Underscoring the switch in control of the Senate, Sen. Patrick Leahy (D-Vt.) was also sworn in as president pro tempore, the most senior member of the majority party, replacing Sen. Chuck Grassley (R-Iowa). Schumer also smiled as Leahy referred to him as the majority leader, fulfilling a years-long goal for the New York Democrat.
“I need to catch my breath, so much is happening,” Schumer said as he started off his first speech as majority leader.
How exactly the 50-50 Senate will operate is still unknown.
Schumer and Senate Minority Leader Mitch McConnell (R-Ky.) need to work out an organizing resolution outlining how they will share power. Until they do, Republicans still technically could have a majority on some Senate panels.

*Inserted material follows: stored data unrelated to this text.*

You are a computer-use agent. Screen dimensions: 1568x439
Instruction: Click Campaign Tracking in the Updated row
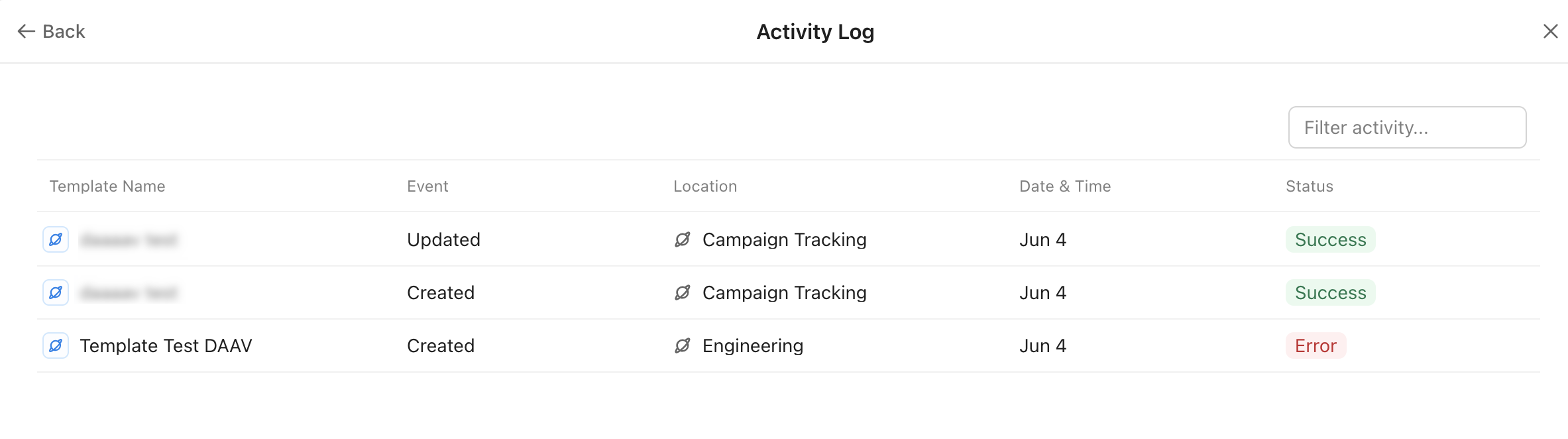coord(785,239)
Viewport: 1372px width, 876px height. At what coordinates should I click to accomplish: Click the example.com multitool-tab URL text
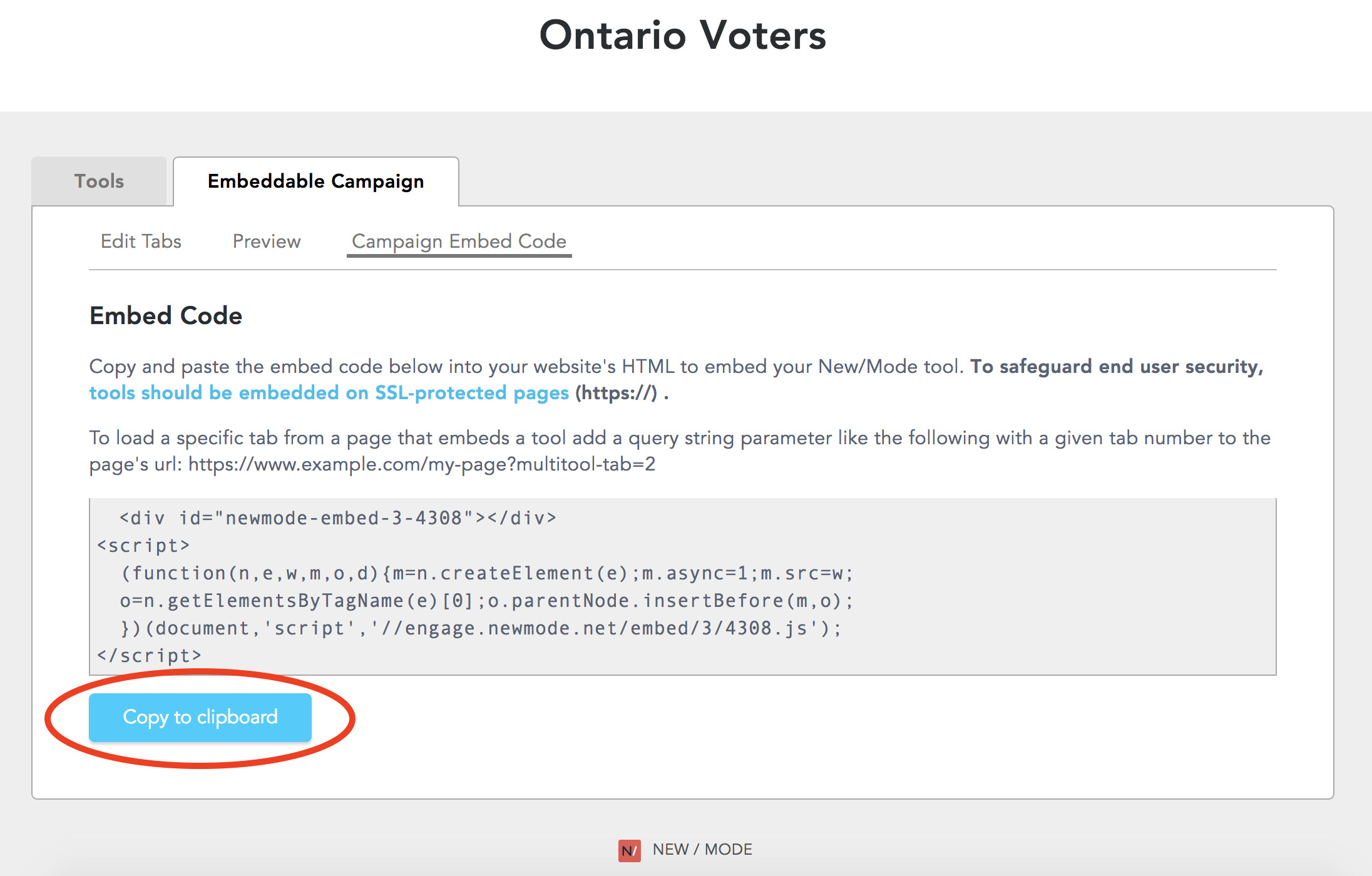(422, 464)
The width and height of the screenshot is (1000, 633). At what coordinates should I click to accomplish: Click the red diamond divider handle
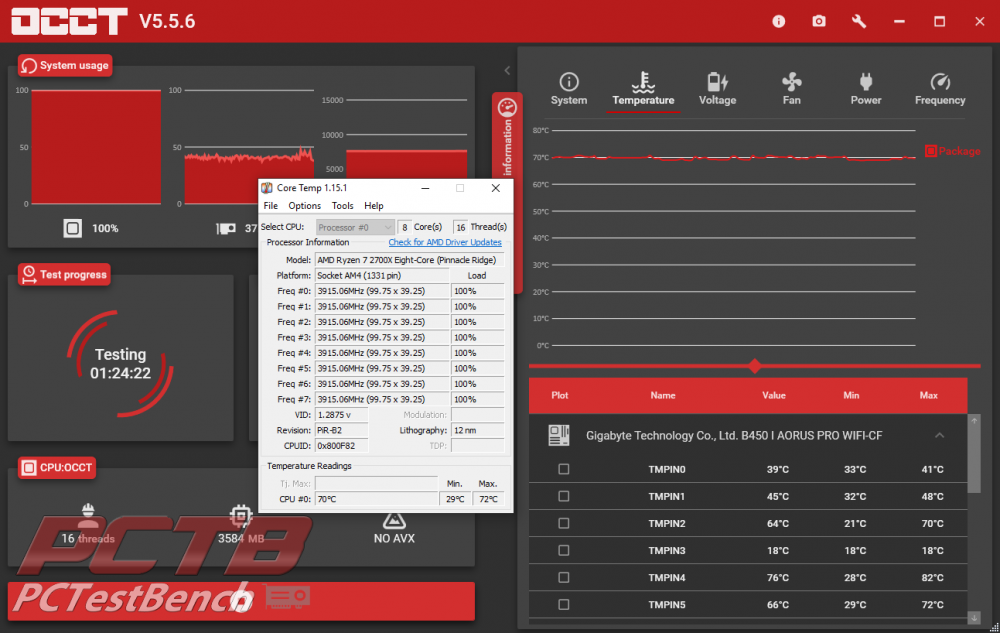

McConnell threw a wrench into hopes of a quick deal when he said he wanted to get a deal on the legislative filibuster as part of the agreement. Though Democrats don’t have the votes to nix the filibuster, they are cool to McConnell’s demand.
“They should just have a simple organizing resolution like they have in the past. It’s not the time to make decisions like that. This is the time to simply figure out how are you going to share power when you have a 50-50 senate with Kamala Harris as the deciding vote,” said Sen. Amy Klobuchar (D-Minn.), the new Senate Rules Committee chairwoman.
Democrats argue that they believe they should have a caucus conversation about the Senate rules before acquiescing to a GOP demand to take things off the table.
McConnell, during his first speech as minority leader, congratulated Biden saying, “I look forward to working with him as our new president wherever possible.”
But he also appeared to warn that he did not believe Democrats had a mandate, after narrowly winning the Senate majority and losing seats in the House.